Aim » Will you repeat the material word for word, from the line containing "Click 选择音频或视频 button" through the last line, both included?

Recorded information »
□ □ □ □ □

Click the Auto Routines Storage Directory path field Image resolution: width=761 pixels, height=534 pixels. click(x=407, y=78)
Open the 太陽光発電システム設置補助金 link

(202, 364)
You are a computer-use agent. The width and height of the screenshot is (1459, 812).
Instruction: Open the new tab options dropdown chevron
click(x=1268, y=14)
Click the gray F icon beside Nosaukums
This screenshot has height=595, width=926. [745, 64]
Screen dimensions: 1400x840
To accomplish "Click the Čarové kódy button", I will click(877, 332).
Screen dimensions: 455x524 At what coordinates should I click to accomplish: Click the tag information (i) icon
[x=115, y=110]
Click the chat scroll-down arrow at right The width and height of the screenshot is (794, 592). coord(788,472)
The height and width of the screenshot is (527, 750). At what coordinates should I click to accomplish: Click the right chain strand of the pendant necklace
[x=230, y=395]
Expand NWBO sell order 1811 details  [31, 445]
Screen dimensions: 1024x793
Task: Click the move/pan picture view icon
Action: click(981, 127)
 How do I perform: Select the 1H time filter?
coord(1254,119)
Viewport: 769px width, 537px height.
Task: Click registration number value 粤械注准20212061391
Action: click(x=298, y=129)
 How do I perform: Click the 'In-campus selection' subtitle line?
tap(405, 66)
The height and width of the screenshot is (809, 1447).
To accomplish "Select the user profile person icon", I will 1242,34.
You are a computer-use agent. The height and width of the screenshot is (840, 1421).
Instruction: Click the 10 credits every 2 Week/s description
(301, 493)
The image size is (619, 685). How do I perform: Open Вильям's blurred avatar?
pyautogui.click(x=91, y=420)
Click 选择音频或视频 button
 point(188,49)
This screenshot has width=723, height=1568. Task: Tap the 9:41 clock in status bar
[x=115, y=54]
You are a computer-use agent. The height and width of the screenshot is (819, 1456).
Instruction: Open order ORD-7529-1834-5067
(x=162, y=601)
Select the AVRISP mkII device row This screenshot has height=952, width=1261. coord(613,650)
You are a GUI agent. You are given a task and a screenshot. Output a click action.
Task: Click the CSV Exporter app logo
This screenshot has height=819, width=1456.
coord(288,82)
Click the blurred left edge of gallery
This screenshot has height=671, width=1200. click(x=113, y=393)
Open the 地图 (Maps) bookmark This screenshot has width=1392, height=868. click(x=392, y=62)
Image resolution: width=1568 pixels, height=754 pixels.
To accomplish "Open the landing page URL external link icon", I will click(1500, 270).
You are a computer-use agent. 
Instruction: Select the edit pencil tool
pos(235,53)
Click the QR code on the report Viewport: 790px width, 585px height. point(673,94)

□ □ □ □ □

Solved problem »
Click 选择音频或视频 button
 point(188,49)
This screenshot has width=723, height=1568. Task: Tap the 9:41 clock in status bar
[x=115, y=54]
You are a computer-use agent. The height and width of the screenshot is (819, 1456).
Instruction: Open order ORD-7529-1834-5067
(x=162, y=601)
Select the AVRISP mkII device row This screenshot has height=952, width=1261. coord(613,650)
You are a GUI agent. You are given a task and a screenshot. Output a click action.
Task: Click the CSV Exporter app logo
This screenshot has height=819, width=1456.
coord(288,82)
Click the blurred left edge of gallery
This screenshot has height=671, width=1200. click(x=113, y=393)
Open the 地图 (Maps) bookmark This screenshot has width=1392, height=868. click(x=392, y=62)
Image resolution: width=1568 pixels, height=754 pixels.
To accomplish "Open the landing page URL external link icon", I will click(1500, 270).
You are a computer-use agent. 
Instruction: Select the edit pencil tool
pos(235,53)
Click the QR code on the report Viewport: 790px width, 585px height. point(673,94)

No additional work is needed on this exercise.